Do you think this next conversation is going to turn out any differently?

In my house there were several thousand conversations - all ending the same. The only thing that changed was my resentment and frustration grew each time.

Perhaps you could take a different approach. You've listed out some things that bother you about this. Maybe you could make another list about the things that you need from a partner. You could articulate and flesh out some boundaries that you have and then find ways in which you would protect them. Boundaries keep you sane no matter what he does or does not do. My counselor had me do this exercise and I couldn't. I had to work soo hard to even be able to articulate those things! That is how disconnected I was from myself. I was consumed with feelings about him and thoughts about his behavior and our 'situation' that I didn't even know who I was - didn't know where to even start!

You can't control his behavior but you can figure out things you can do that will make your weekends more managable and peaceful.

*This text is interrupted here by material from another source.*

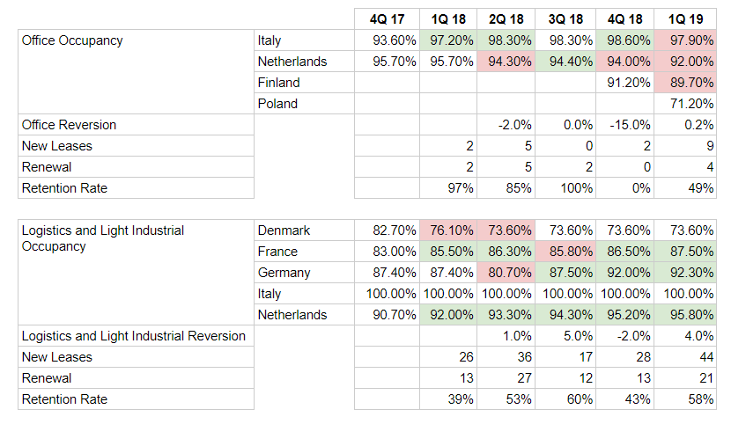Image resolution: width=746 pixels, height=424 pixels.
Task: Click the 1Q 19 column header
Action: (x=685, y=19)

Letting go was very very hard for me. A lot of people suggest al-anon as a way to let go. I didn't start attending al-anon until I had already made the decision that I was done with the relationship. I didn't have any boundareis at all until I declared a very extreme one which was "I will not live with active alcoholism." So I didn't. I divorced him. I'm not saying you should do that by any means I'm just sharing that I waited waaay to long to start addressing issues of boundaries and letting go and I paid a steep personal price for that and so did the relationship.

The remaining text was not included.